不可切除的Ⅲ期非小细胞肺癌患者的放化疗所致肺炎:系统文献回顾和荟萃分析
SCI
14 July 2022
Chemoradiation-Induced Pneumonitis in Patients with Unresectable Stage III Non-Small Cell Lung Cancer: A Systematic Literature Review and Metaanalysis
(IF: Lung Cancer, 6.081)
Y. Kuang, C.M. Pierce, H-C. Chang, A.Z. Sosinsky, A.C. Deitz, S.M. Keller, A. Samkari, J. Uyei, Chemoradiation-Induced Pneumonitis in Patients with Unresectable Stage III Non-Small Cell Lung Cancer: A Systematic Literature Review and Meta-analysis, Lung Cancer (2022)
Corresponding author:Christine M. Pierce, PhD,Merck & Co., Inc.,126 East Lincoln Ave., P.O. Box 2000,Rahway, New Jersey 07065 USA,christine.pierce@merck.com
Introduction 介绍
High-grade pneumonitis is a severe and potentially life-threatening adverse event associated with concurrent chemoradiation (cCRT) in patients with non-small cell lung cancer (NSCLC). The aim of this study was to summarize and quantify the incidence of severe (grade 3- 5) cCRT-induced pneumonitis in unresectable stage III NSCLC patients.

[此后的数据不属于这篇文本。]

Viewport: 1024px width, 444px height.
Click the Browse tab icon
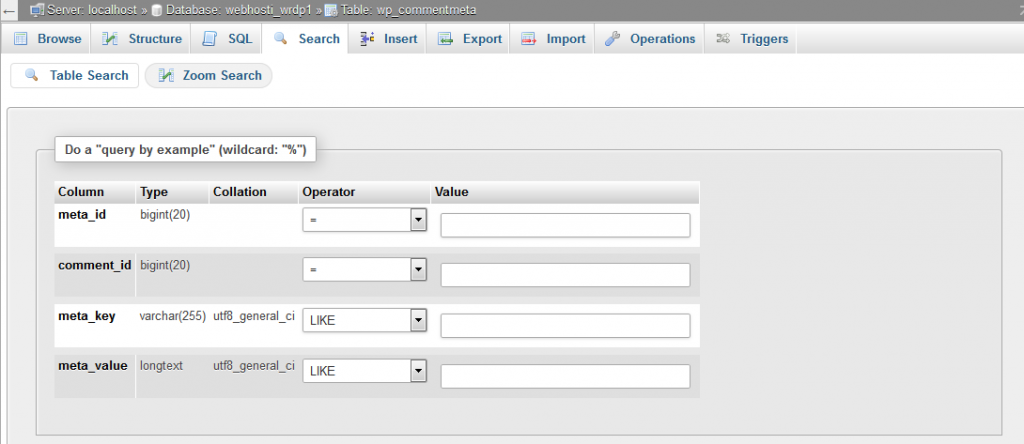[20, 39]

高级别肺炎是与非小细胞肺癌(NSCLC)患者同步放化疗(cCRT)相关的一种严重且可能危及生命的不良事件。本研究的目的是总结和量化不可切除的III期非小细胞肺癌患者中严重(3-5级)cCRT诱发肺炎的发病率。
Methods 方法
A systematic literature review and meta-analysis were performed in accordance with PRISMA guidelines. Published literature was searched for randomized controlled trials (RCTs), observational studies, and non-randomized trials from 2014 to April 2020. The primary outcome of interest was incidence of grade 3-5 pneumonitis.

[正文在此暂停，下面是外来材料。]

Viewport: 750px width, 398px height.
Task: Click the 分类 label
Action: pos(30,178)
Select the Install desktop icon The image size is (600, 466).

我们根据PRISMA指南进行了系统的文献综述和荟萃分析。检索2014年至2020年4月发表的随机对照试验、观察性研究和非随机试验文献。感兴趣的主要结果是3-5级肺炎的发病率。
Results 结果
Included were 17 studies for the review and 11 for the meta-analysis (1,788 participants); all studies examined radiation-related pneumonitis (RP). The pooled incidence of cCRT-induced grade 3−5 RP in unresectable stage III NSCLC patients was estimated to be 3.62% [95% confidence interval (CI): 1.65−6.21] in RCTs, 5.98% [95% CI: 2.26−12.91] in observational studies, and 7.85% [95% CI: 4.08–13.10] in observational studies using platinum-based doublet chemotherapies.

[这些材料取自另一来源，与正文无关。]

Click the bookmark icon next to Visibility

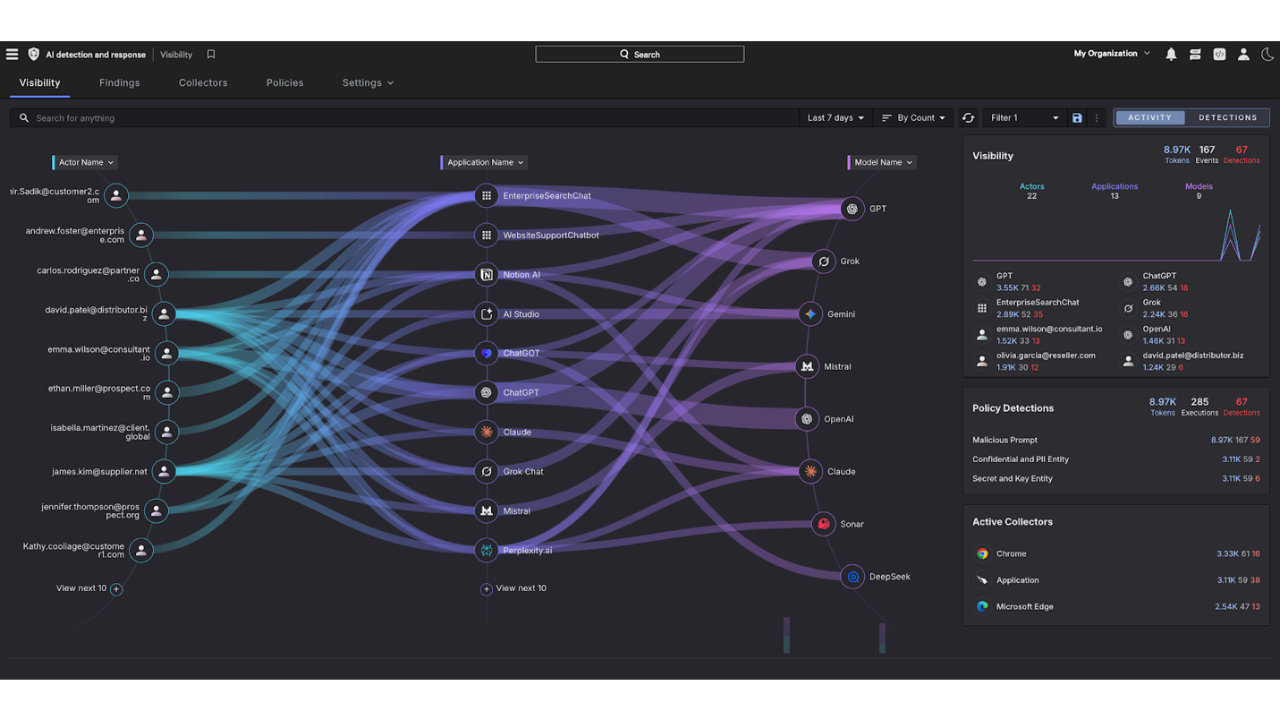[211, 55]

纳入了17项审查研究和11项荟萃分析研究(1788名参与者);所有研究均检查了放射性肺炎(RP)。在RCT中,cCRT诱导的3-5级RP在不可切除的III期 NSCLC患者中的汇总发生率估计为3.62% [95% 置信区间 (CI): 1.65-6.21],在观察性研究中为5.98% [95% CI: 2.26-12.91 ],在使用铂类双药化疗的观察性研究中为7.85% [95% CI: 4.08–13.10]。
Conclusions 结论
These results suggest the incidence of severe and fatal RP in patients with unresectable stage III NSCLC treated wih cCRT ranges from 3.62%–7.85%, with incidence varying by study design and chemotherapy regimen. Estimates of RP incidence were higher in the real-world setting compared to RCTs. These results can be used to contextualize the baseline risk of cCRT-induced pneumonitis in unresectable stage III NSCLC to better understand the adverse event of pneumonitis associated with novel immunotherapy treatments indicated for concomitant use with this modality.
这些结果表明,经cCRT治疗的不可切除的III期非小细胞肺癌患者的严重致命RP发生率在3.62%-7.85%之间,其发生率因研究设计和化疗方案而异。与随机对照试验相比,真实世界中RP发病率的估计值更高。这些结果可用于分析不可切除的III期非小细胞肺癌中cCRT诱发肺炎的基线风险,以更好地了解与这种方式同时使用的新型免疫治疗相关的肺炎不良事件。